*Text excerpt*
I want to know the existence of a class of functions with the following properties. If they exist, how to construct them ? In case they do not exist, please suggest a proof.

Let $ f : \mathbb{R} \to \mathbb{R} $ be a differentiable function with compact support in [0,1]. Let the notation $ Cf(x) = k$ represent that $ f $ is exactly $ k $ times differentiable at the point $ x \in \mathbb{R} $ where $ k \in \mathbb{N} $. $ f $ should satisfy the following properties.

$ Cf(x) >= q $ $\forall x \in \mathbb{Q}\cap (0,1] $ where $ q \in \mathbb{N} $ is denominator of $ x $ when written in simplest form. $ Cf(0) >= 1 $. $ Cf(x) = \infty \forall x \in (\mathbb{R}\setminus\mathbb{Q})\cap[0,1] $. The last statement means that $ f(x) $ is smooth at every $ x\in (\mathbb{R}\setminus\mathbb{Q})\cap[0,1] $.

I want to study such functions (in case they exist) as they seem to have some very nice properties.Also they might be the most well behaved after smooth functions.

EDIT :

Clarification : $f(x)$ is exactly $k$ times differentiable at $x$ means it is not differentiable more than $k$ times at $x$ .

*Jobs*
#1 Copy word for word the part of the post about differentiable functions from "I want to study" to "after smooth functions.".
#2 Carry the post about differentiable functions further, starting right after its last sentence.

*Collected data*

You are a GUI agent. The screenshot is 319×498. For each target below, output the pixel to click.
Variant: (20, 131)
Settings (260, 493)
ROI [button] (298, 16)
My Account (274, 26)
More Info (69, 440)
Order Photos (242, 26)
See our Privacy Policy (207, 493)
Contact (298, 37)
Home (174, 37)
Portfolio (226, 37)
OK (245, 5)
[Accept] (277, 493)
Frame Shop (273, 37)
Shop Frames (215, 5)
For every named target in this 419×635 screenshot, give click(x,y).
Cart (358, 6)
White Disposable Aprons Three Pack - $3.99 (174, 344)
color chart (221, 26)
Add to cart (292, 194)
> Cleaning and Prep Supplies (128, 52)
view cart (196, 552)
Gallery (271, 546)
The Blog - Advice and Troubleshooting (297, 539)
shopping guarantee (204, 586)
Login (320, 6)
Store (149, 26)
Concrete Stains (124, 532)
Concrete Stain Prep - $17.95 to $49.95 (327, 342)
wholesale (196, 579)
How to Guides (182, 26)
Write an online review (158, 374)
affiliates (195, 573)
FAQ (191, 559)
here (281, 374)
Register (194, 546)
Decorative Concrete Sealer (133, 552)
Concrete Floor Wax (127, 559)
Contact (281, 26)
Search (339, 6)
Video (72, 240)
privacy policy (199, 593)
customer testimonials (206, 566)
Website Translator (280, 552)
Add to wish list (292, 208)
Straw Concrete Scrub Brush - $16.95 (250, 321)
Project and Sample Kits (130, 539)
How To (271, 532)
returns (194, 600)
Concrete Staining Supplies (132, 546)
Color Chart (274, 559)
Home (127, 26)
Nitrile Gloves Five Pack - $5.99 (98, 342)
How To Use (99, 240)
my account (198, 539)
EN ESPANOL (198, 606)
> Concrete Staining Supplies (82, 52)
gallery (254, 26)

--

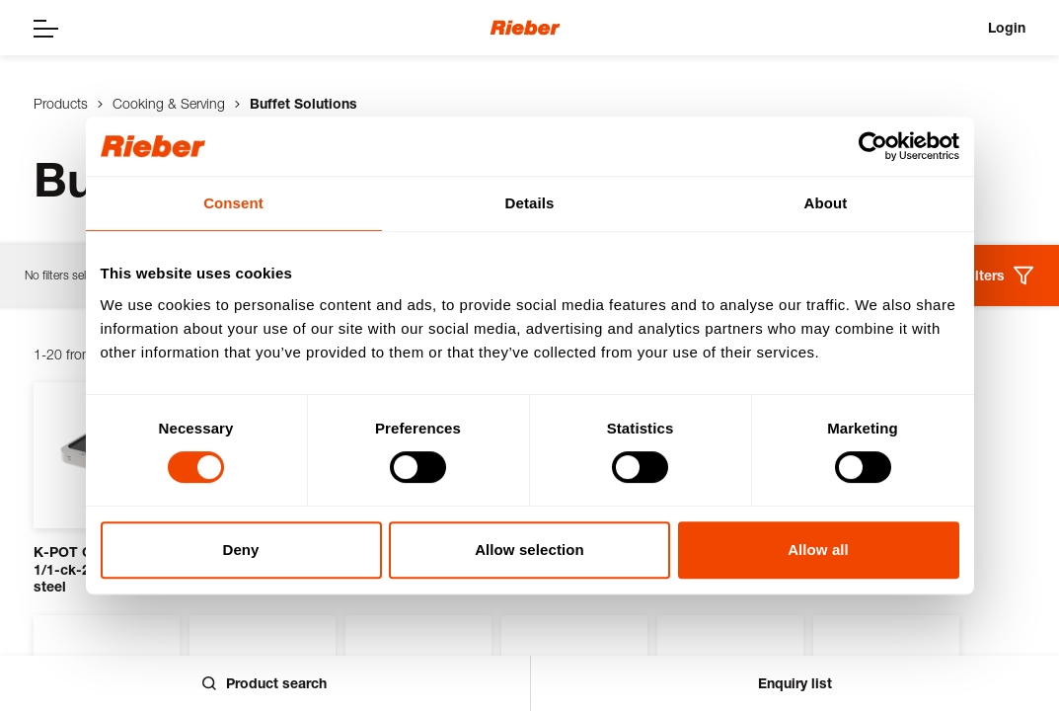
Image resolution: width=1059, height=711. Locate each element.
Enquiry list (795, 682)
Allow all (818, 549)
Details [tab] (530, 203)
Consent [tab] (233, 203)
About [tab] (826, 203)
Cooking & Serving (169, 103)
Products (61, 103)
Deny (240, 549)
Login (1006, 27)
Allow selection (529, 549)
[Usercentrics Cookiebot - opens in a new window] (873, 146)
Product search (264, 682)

*The answers*
#1
I want to study such functions (in case they exist) as they seem to have some very nice properties.Also they might be the most well behaved after smooth functions.

#2
EDIT 2 :

Clarification : $Cf(x)$ is always finite for $\forall x \in Q\cap (0,1] $

EDIT 3 :

One approach i tried is as given in answer/coments to this question question.

I added such functions starting at every rational point to make up the function and varying the scale of the bump functions $\epsilon$. Making $\epsilon \to 0$ would give a limit function (by making some restrictions) which does not have the desired properties.

EDIT 4 : I would like to know whether you find it interesting due to any reasons or not much due to some obvious reasons. Please comment.

To me it appears very beautiful and interesting concept..if i am allowed to make such statements.

EDIT 5 edited on Feb 12 2011.

I have constructed such a class of functions which happen to be nonempty.More over it has many interesting and important properties.Please contact me if you are interested in knowing more details and the proof.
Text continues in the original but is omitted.